Quote from: Poppy20 on July 30, 2020, 05:11:56 AM
I do have a question though about boundaries - I know that they are important and I do feel that when he expects me to support him however he behaves, it does often overstep my boundaries because I don't agree with his version of events. Is it right to have this as a boundary or am I best just to go along with him to keep the peace? This area is a real hot spot for us as he's often upset because he feels I'm not supporting him and he says that he can't be with someone who doesn't support him (i.e agree with him). and he brings up 3 or 4 times from the distant past when this happened:(. I find it so hard as I feel I'm being dishonest and going against my personal values if I tell him he was right when he clearly wasn't.
ive been here, on this board for nearly ten years now. its something i struggle with finding a balance: how to support someone, love someone, be a friend and/or a mentor to someone when i disagree with their version of events, or their actions, or whatever.
for that reason, id encourage you to get involved in the threads of others. it will test and hone your skills.

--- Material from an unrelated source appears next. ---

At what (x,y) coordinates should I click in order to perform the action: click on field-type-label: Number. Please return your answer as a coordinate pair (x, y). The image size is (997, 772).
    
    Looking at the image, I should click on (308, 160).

these relationships are really about finding and learning ways that are more constructive than what we are accustomed to. if you commit to it, stick with it, i can promise you, you will get it, you will find that balance.
Excerpt
I do have a question though about boundaries - I know that they are important and I do feel that when he expects me to support him however he behaves, it does often overstep my boundaries because I don't agree with his version of events. Is it right to have this as a boundary or am I best just to go along with him to keep the peace? This area is a real hot spot for us as he's often upset because he feels I'm not supporting him and he says that he can't be with someone who doesn't support him (i.e agree with him). and he brings up 3 or 4 times from the distant past when this happened:(. I find it so hard as I feel I'm being dishonest and going against my personal values if I tell him he was right when he clearly wasn't.
a good place to start would be to clearly define what your boundary is, and what your personal values are, here. boundaries can be a tricky and elusive concept to navigate. they work best when they are in line with not only our independent values, but our interdependent values as well.